Most of the time, sales training provides a necessary skill—like prospecting,  gaining commitments, overcoming objections, or negotiating with your dream client when they ask you for a lower price. A modern B2B salesperson needs a full complement of skills to succeed in today's environment.

Unfortunately, too many sales organizations choose check-box training, the one-day, one-topic training sessions designed to provide or improve a single skill. The point of check-box training is to let the sales organization check the box marked "train salesforce," while also addressing the specific skills they want to improve.
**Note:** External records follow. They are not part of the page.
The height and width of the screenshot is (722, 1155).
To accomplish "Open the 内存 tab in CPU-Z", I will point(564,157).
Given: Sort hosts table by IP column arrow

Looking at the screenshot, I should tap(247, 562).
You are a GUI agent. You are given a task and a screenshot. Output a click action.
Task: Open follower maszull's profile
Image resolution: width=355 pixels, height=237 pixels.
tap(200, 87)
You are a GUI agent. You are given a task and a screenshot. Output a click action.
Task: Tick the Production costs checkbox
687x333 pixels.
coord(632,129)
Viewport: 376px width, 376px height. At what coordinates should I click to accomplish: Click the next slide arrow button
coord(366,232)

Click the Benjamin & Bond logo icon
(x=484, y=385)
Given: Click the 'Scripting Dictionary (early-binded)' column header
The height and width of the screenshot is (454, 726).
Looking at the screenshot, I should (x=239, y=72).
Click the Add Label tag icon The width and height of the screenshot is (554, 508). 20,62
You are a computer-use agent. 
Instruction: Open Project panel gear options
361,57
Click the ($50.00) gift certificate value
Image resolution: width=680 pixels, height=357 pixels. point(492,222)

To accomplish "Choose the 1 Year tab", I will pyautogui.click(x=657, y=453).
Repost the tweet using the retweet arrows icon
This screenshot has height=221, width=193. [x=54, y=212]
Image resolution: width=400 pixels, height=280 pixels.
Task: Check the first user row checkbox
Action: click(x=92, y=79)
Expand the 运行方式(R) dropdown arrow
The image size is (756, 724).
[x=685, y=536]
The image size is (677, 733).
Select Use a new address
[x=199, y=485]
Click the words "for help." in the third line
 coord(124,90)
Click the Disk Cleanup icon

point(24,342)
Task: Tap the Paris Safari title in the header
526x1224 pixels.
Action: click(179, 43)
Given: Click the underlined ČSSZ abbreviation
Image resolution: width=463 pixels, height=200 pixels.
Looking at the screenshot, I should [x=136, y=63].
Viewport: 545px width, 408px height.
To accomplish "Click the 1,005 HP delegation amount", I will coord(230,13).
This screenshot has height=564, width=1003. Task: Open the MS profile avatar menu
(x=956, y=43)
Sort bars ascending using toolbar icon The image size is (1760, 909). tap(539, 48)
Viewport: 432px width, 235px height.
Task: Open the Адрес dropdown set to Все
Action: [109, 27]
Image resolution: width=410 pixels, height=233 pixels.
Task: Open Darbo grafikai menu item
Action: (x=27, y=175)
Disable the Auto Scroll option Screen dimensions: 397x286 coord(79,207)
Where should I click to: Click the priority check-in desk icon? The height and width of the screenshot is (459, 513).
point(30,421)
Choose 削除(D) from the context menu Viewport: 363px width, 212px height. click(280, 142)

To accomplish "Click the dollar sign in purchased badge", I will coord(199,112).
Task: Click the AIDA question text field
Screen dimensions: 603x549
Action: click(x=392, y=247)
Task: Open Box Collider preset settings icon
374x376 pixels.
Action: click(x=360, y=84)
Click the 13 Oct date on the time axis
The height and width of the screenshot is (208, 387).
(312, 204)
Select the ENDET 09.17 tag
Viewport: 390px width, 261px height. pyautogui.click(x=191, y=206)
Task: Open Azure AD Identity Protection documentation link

In six hours of training, a sales force can be provided a framework that enables a new skill or a new approach, an opportunity to acquire the requisite strategies and tactics, and a chance to practice in a safe environment, making it more likely they can execute the skill they were taught.

One challenge of this approach is that a single session isn't enough to make the behavioral change stick, so many salespeople go back to doing things the way they've always done them.

Knowledge Transfer and Competency Transfer

Sales training is very good for knowledge transfer, even if it is inadequate for what we might describe as competency transfer. Knowledge is necessary but not sufficient for competency transfer, a more lasting result that enables the salesperson to execute a new approach and produce the desired outcome.

No matter the skill being trained, competency requires practicing the approach over time, gaining the experience that eventually leads to mastery. No serious person believes that mastery is possible in four 90-minute training segments. When you recognize that training only provides knowledge transfer, you understand the need for other tools that deliver competency transfer.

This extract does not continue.